Она еще раз элегантно, по-светски улыбнулась и, взяв меня под руку, повела сквозь роскошный, праздничный вестибюль.

Мы заняли столик на четверых — что подпортило мне настроение — в полутемном углу, но почти у самой эстрады. Там в ярком свете отпускал шутки на местном диалекте щуплый элегантный молодой конферансье. Вот он отчаянно весело захохотал и на сцене появился Пьеро; поводив трагическими очами по публике, он затянул: „Donna e mobile…“ Ария ветреного красавца-герцога в его устах вызвала хохот в зале, тем более, что за его спиной конферансье вовсю любезничал с Коломбиною, очевидно, женой горе-ловеласа Пьеро: оба то и дело наставляли ему сзади пальцами рога к вящему восторгу публики.

— Удачная находка, удачная, — усмехнулась Винди, приглашая меня своим бокалом выпить вина — Что же вы не пьете, моряк?

— „…qual piuma al vento…“ [2] — уныло тянул на эстраде Пьеро, тяжко переминаясь с ноги на ногу; тут Коломбина подставила ему ножку, и он растянулся под хохот публики, выкрикнув что-то на диалекте полным страдания голосом. Зал взвыл от восторга.

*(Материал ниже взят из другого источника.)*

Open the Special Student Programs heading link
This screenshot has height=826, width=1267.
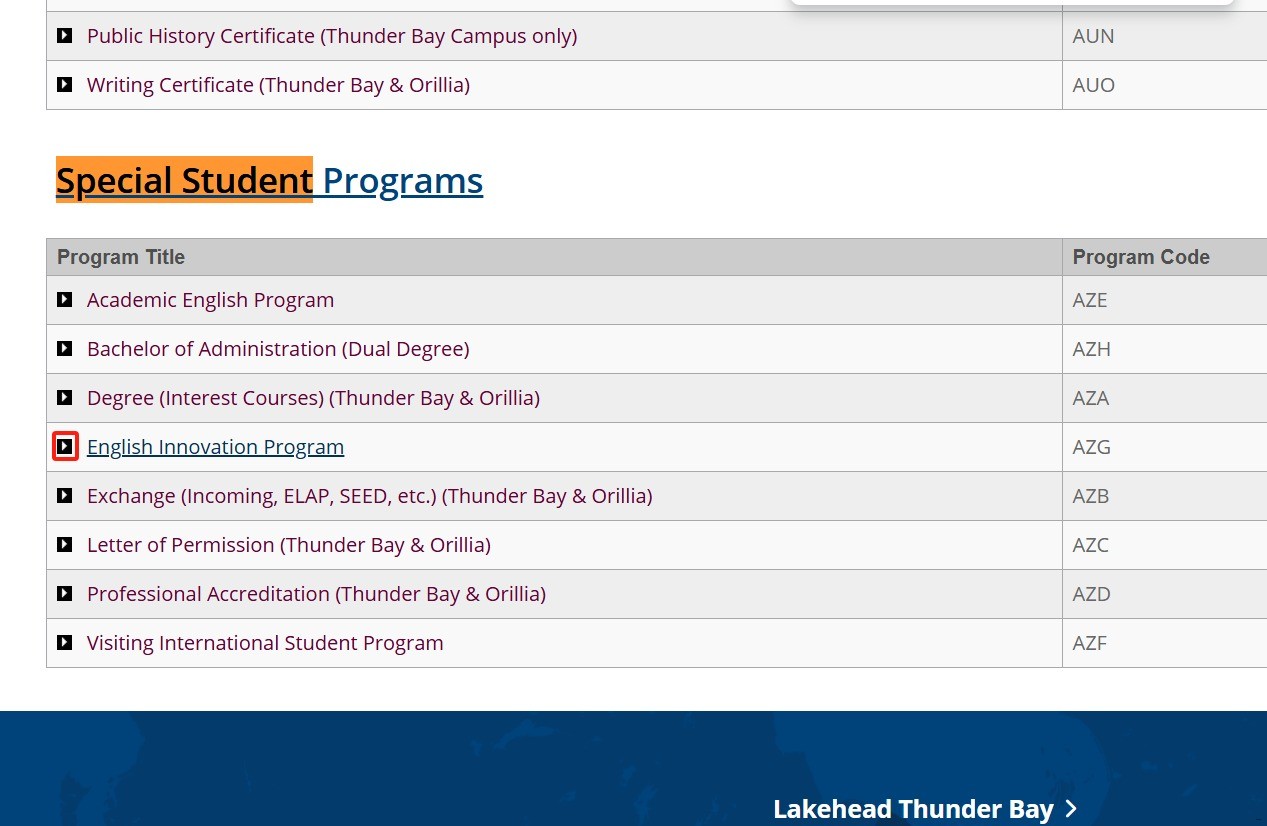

— Фу, как печально, — состроила гримаску Винди, так и не притронувшаяся к вину, — настоящие страдания вызывают недоверие, усмешку и даже хохот; поддельные же — сочувствие и по крайней мере внешнее доверие. Людям не хочется правды. Пейте же, капитан, вино превосходное…

Пьеро сгорбившись покинул сцену под аплодисменты, а конферансье и Коломбина остались — конферансье на переднем плане с огромным барабаном, Коломбина — в глубине сцены у огромной неуклюжей арфы, которую установили потихоньку еще во время арии Пьеро. Конферансье грянул в барабан, а Коломбина задергала толстые, как проволока, и дико взвывающие струны — началась какофония, в которой один музыкант обвинял другого, уснащая обвинения местными словечками и шутками.